With this chapter we see Craig examine the argument in favor of the existence of abstract objects. While I am offering a brief summary of the chapter, you can listen to William Lane Craig deliver a more in depth lecture on this exact topic in a video on his YouTube channel here.
The Indespesability Argument
The contemporary debate over the existence of abstract objects is centered in the philosophy of mathematics. When it come to formulating an argument for grounding belief in abstract objects, the foremost argument would be the Indespensability argument. What this argument seeks to establish “is that we are committed to the reality of abstract objects by many of the statements like ‘1+1=2.’” The formulation for the argument, which Craig takes from Balaquer, is as follows:
(1) If a simple sentence (i.e., a sentence of the form ‘a is F’, or ‘a is R-related to b’, or…) is literally true, then the objects that its singular terms denote exist. Likewise, if an existential sentence is literally true, then there exists objects of the relevant kinds; e.g., if ‘There is an F’ is true, then there exist some Fs.
(2) There are literally true simple sentences containing singular terms that refer to things that could only be abstract objects. Likewise, there are literally true existential statements whose existential quantifies range over things that could only be abstract objects.
(3) Therefore, abstract objects exist. 
With the argument laid out, Craig then looks into each premiss more closely.
Premiss (1): A Criterion of Ontological Commitment
What premiss (1) seeks to establish is a criterion of ontological commitment.
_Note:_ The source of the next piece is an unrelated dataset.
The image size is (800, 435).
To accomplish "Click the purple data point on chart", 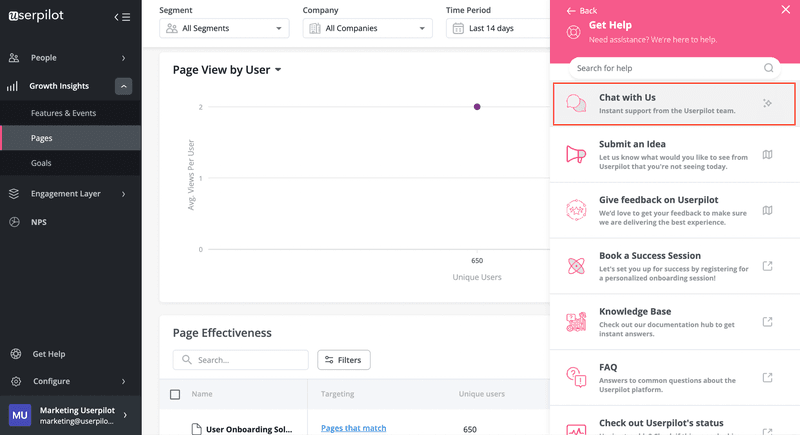I will coord(477,107).
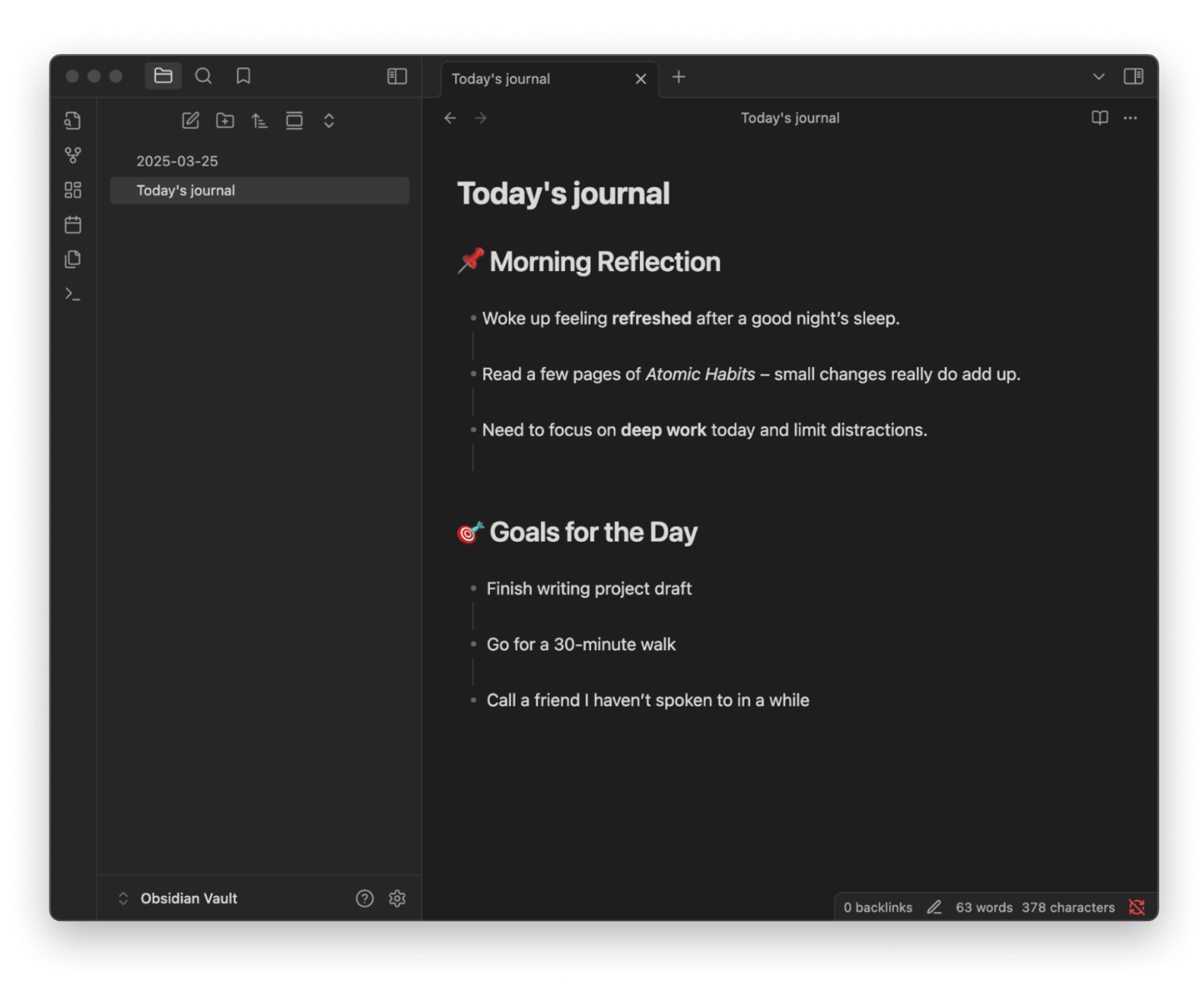This screenshot has height=993, width=1204.
Task: Change sort order in file explorer
Action: click(x=259, y=120)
It does not seek to establish what actually exists, but rather seeks to establish what must exist if a sentence that is asserted is to be true. In other words, it shows what our discourse commits us to ontologically. According to this premiss, ontological commitments are made in two ways; through the use of singular terms, and through existential quantification.
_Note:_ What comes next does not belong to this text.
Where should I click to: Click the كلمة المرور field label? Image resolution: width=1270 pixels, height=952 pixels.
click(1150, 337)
Premiss (1) states that we make ontological commitments by the use of singular terms. Singular terms are words or phrases which are used to single out something. This would include proper names like ‘John’, ‘HMS Bounty’, and so on; definite descriptions like ‘the man in the grey suit’, ‘your sister-in-law’, ‘my worst nightmare’, and so on; and demonstrative terms like ‘this pancake’, ‘that boy’, and so on.
In premiss (1), Balaquer uses ‘a’ as a logical constant for which we may substitute a singular term to form a simple sentence. ‘F’ stands for any property which is predicated upon the individual or item identified by the singular term, and ‘R’ any relation in which that entity may be said to stand. As an example, the sentence “The Queen Marry II is a huge oceanliner” has the form ‘a is F’. Likewise, the sentence “The Queen Mary II docks in South Hampton” has the form ‘a is R-related to b’. (For the remainder of the discussion, Craig chooses to ignore discussion related to simple sentences involving relations.)
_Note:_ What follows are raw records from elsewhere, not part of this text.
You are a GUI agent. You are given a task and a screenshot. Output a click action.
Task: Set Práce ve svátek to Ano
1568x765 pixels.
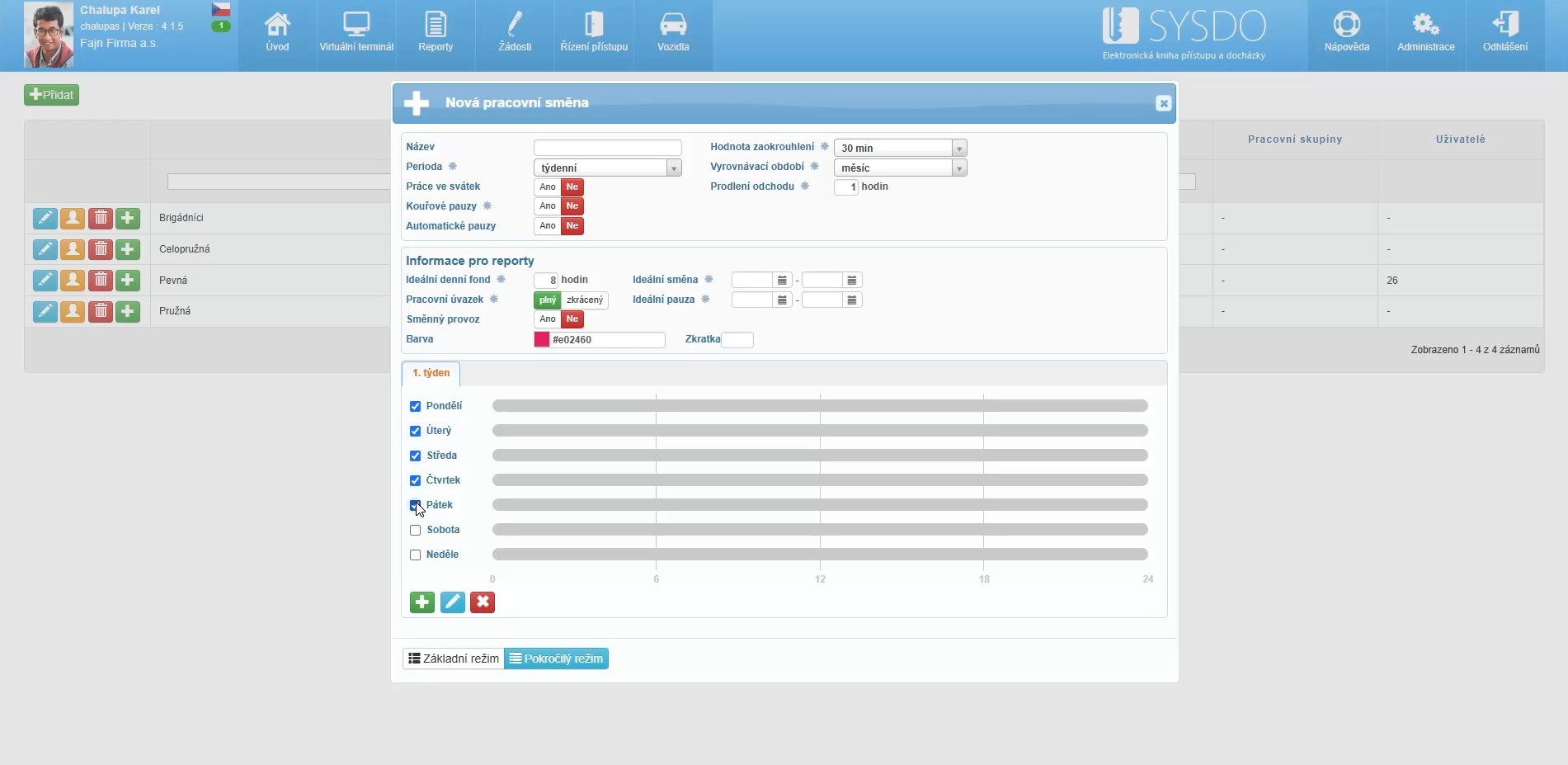click(548, 187)
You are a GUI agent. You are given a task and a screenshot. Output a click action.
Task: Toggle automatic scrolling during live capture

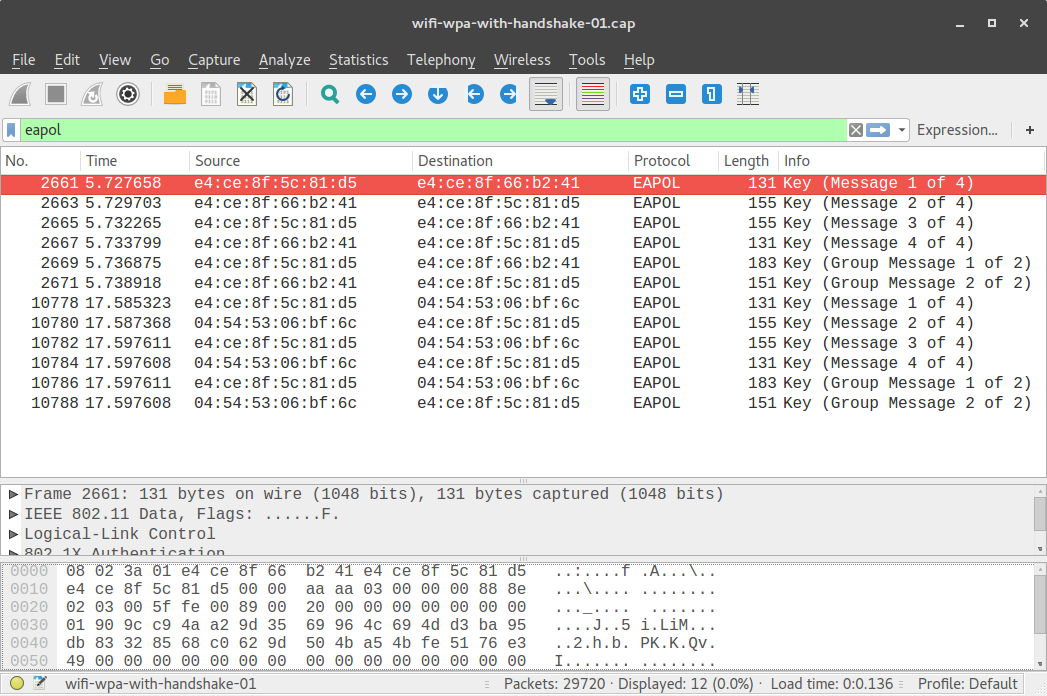pyautogui.click(x=545, y=94)
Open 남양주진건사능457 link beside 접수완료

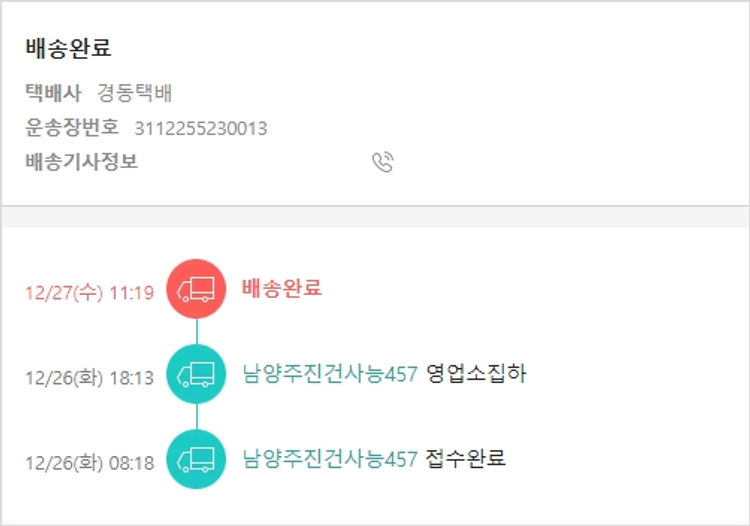pyautogui.click(x=329, y=459)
Recall that the claim of premiss (1) is that if a simple sentence is literally true, then the objects denoted by the singular terms exists. Thus, if the sentence “The Queen Mary II is a huge oceanliner” is literally true, the Queen Mary II exists. Craig then draws attention to two aspects of this premiss that need to be examined: why a sentence must be literally true; and why the sentence must be simple.
Concerning the literal truth of a sentence, Balaquer argues that sentences that employ metaphors and other figures of speech do not ontologically commit the speaker to the reality of the singular terms. For example, if someone says “It is raining cats and dogs,” it is understood that the speaker is remarking that it is raining hard, but not that animals are literally falling from the sky. Therefore, non-literal sentences are excluded from the arguments consideration.
As for simple sentences, Balaquer is not trying to avoid complexity, but rather sentences involving intensional contexts. These are contexts that are not extensional contexts. “Extensional contexts are sentence phrases which have two characteristics. (i) Singular terms referring to the same entity can be switched without affecting the senence’s truth value… (ii) One can quantify into such contexts from outside the context.” 
The second part of (1) claims that we also make ontological commitments by way of existential sentences. These are sentences which involve existential quantifiers. Here Craig draws a distinction between universally quantified statements, and existentially quantified statements. Universally quantified statements are true with respect to all the members of the domain of quantification. While existentially quantified statements are true with respect to some of the members of quantification.
There are numerous terms in the English language used to denote existential quantification, such as ‘some’, ‘at least one’, ‘there is/are’, and ‘there exists’. All of these are informal expressions that can be notated in formal logic by the formal quantifier ‘∃’ (turned E). Thus, a statement like “some bears live near the North Pole” has the form (∃x) (where x is a bear & x lives near the North Pole). This expression is to be read “There is some x such that x is a bear and x lives near the North Pole”. In order for this statement to be true, there must be at least one thing in the domain that can fulfill the value of ‘x’.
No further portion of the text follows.